Stored data:
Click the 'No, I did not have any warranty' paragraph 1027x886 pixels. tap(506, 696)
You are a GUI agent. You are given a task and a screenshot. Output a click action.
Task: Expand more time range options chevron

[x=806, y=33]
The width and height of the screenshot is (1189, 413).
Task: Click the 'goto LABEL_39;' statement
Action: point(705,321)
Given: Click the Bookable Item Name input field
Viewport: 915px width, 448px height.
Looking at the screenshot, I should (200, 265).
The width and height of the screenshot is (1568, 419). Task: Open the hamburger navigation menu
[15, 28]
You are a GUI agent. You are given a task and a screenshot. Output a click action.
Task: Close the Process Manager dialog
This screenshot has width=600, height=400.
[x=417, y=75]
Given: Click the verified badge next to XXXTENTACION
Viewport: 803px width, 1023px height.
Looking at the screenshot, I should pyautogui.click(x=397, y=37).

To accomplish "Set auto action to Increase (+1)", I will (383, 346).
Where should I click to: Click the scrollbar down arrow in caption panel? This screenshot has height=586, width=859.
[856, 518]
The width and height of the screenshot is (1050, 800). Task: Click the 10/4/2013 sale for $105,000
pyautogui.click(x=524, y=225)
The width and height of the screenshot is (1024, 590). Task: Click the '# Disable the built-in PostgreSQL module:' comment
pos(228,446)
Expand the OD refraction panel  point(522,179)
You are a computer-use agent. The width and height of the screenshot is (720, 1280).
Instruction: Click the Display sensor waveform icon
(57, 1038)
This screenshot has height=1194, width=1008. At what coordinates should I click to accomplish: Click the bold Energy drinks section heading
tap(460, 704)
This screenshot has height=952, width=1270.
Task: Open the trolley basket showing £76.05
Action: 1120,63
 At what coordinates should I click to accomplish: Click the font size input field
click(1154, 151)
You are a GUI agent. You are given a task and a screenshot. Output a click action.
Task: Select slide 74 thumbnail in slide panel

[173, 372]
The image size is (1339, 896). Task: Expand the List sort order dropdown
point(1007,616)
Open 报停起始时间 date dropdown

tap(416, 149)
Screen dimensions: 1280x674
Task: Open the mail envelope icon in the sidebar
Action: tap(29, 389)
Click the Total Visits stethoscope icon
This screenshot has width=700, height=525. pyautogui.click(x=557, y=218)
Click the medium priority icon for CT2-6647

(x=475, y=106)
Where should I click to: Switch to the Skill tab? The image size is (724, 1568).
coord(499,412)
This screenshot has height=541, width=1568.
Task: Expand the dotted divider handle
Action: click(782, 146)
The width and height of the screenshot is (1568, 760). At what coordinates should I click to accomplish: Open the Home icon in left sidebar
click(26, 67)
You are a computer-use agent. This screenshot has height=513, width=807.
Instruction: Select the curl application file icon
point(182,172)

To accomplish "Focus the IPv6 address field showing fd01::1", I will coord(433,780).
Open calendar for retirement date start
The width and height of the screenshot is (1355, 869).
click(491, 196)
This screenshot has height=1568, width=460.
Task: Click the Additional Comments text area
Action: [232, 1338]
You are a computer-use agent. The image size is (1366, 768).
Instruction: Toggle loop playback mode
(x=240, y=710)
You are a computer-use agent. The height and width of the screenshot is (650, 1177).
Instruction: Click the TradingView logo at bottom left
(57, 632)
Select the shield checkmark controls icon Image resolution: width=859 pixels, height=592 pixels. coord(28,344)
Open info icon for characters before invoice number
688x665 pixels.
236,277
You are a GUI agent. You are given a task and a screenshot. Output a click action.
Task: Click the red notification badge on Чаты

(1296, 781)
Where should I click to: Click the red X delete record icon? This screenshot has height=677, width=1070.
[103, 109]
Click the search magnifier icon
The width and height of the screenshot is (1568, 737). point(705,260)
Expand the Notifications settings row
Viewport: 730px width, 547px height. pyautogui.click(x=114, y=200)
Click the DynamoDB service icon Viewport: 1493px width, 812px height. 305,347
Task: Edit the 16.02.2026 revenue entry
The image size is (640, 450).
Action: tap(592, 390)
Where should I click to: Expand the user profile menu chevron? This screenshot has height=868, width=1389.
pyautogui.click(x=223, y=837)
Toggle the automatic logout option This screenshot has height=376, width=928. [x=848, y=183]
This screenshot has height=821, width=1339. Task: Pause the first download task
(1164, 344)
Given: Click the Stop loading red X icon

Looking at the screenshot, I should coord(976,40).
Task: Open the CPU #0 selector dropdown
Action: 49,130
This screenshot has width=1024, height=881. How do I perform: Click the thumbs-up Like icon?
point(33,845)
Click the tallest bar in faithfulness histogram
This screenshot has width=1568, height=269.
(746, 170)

Exercise brief: Each line above is to be reproduced exactly. Leave none out.

Result:
Click the 'No, I did not have any warranty' paragraph 1027x886 pixels. tap(506, 696)
You are a GUI agent. You are given a task and a screenshot. Output a click action.
Task: Expand more time range options chevron

[x=806, y=33]
The width and height of the screenshot is (1189, 413).
Task: Click the 'goto LABEL_39;' statement
Action: point(705,321)
Given: Click the Bookable Item Name input field
Viewport: 915px width, 448px height.
Looking at the screenshot, I should (200, 265).
The width and height of the screenshot is (1568, 419). Task: Open the hamburger navigation menu
[15, 28]
You are a GUI agent. You are given a task and a screenshot. Output a click action.
Task: Close the Process Manager dialog
This screenshot has width=600, height=400.
[x=417, y=75]
Given: Click the verified badge next to XXXTENTACION
Viewport: 803px width, 1023px height.
Looking at the screenshot, I should pyautogui.click(x=397, y=37).

To accomplish "Set auto action to Increase (+1)", I will (383, 346).
Where should I click to: Click the scrollbar down arrow in caption panel? This screenshot has height=586, width=859.
[856, 518]
The width and height of the screenshot is (1050, 800). Task: Click the 10/4/2013 sale for $105,000
pyautogui.click(x=524, y=225)
The width and height of the screenshot is (1024, 590). Task: Click the '# Disable the built-in PostgreSQL module:' comment
pos(228,446)
Expand the OD refraction panel  point(522,179)
You are a computer-use agent. The width and height of the screenshot is (720, 1280).
Instruction: Click the Display sensor waveform icon
(57, 1038)
This screenshot has height=1194, width=1008. At what coordinates should I click to accomplish: Click the bold Energy drinks section heading
tap(460, 704)
This screenshot has height=952, width=1270.
Task: Open the trolley basket showing £76.05
Action: 1120,63
 At what coordinates should I click to accomplish: Click the font size input field
click(1154, 151)
You are a GUI agent. You are given a task and a screenshot. Output a click action.
Task: Select slide 74 thumbnail in slide panel

[173, 372]
The image size is (1339, 896). Task: Expand the List sort order dropdown
point(1007,616)
Open 报停起始时间 date dropdown

tap(416, 149)
Screen dimensions: 1280x674
Task: Open the mail envelope icon in the sidebar
Action: tap(29, 389)
Click the Total Visits stethoscope icon
This screenshot has width=700, height=525. pyautogui.click(x=557, y=218)
Click the medium priority icon for CT2-6647

(x=475, y=106)
Where should I click to: Switch to the Skill tab? The image size is (724, 1568).
coord(499,412)
This screenshot has height=541, width=1568.
Task: Expand the dotted divider handle
Action: click(782, 146)
The width and height of the screenshot is (1568, 760). At what coordinates should I click to accomplish: Open the Home icon in left sidebar
click(26, 67)
You are a computer-use agent. This screenshot has height=513, width=807.
Instruction: Select the curl application file icon
point(182,172)

To accomplish "Focus the IPv6 address field showing fd01::1", I will coord(433,780).
Open calendar for retirement date start
The width and height of the screenshot is (1355, 869).
click(491, 196)
This screenshot has height=1568, width=460.
Task: Click the Additional Comments text area
Action: [232, 1338]
You are a computer-use agent. The image size is (1366, 768).
Instruction: Toggle loop playback mode
(x=240, y=710)
You are a computer-use agent. The height and width of the screenshot is (650, 1177).
Instruction: Click the TradingView logo at bottom left
(57, 632)
Select the shield checkmark controls icon Image resolution: width=859 pixels, height=592 pixels. coord(28,344)
Open info icon for characters before invoice number
688x665 pixels.
236,277
You are a GUI agent. You are given a task and a screenshot. Output a click action.
Task: Click the red notification badge on Чаты

(1296, 781)
Where should I click to: Click the red X delete record icon? This screenshot has height=677, width=1070.
[103, 109]
Click the search magnifier icon
The width and height of the screenshot is (1568, 737). point(705,260)
Expand the Notifications settings row
Viewport: 730px width, 547px height. pyautogui.click(x=114, y=200)
Click the DynamoDB service icon Viewport: 1493px width, 812px height. 305,347
Task: Edit the 16.02.2026 revenue entry
The image size is (640, 450).
Action: tap(592, 390)
Where should I click to: Expand the user profile menu chevron? This screenshot has height=868, width=1389.
pyautogui.click(x=223, y=837)
Toggle the automatic logout option This screenshot has height=376, width=928. [x=848, y=183]
This screenshot has height=821, width=1339. Task: Pause the first download task
(1164, 344)
Given: Click the Stop loading red X icon

Looking at the screenshot, I should coord(976,40).
Task: Open the CPU #0 selector dropdown
Action: 49,130
This screenshot has width=1024, height=881. How do I perform: Click the thumbs-up Like icon?
point(33,845)
Click the tallest bar in faithfulness histogram
This screenshot has width=1568, height=269.
(746, 170)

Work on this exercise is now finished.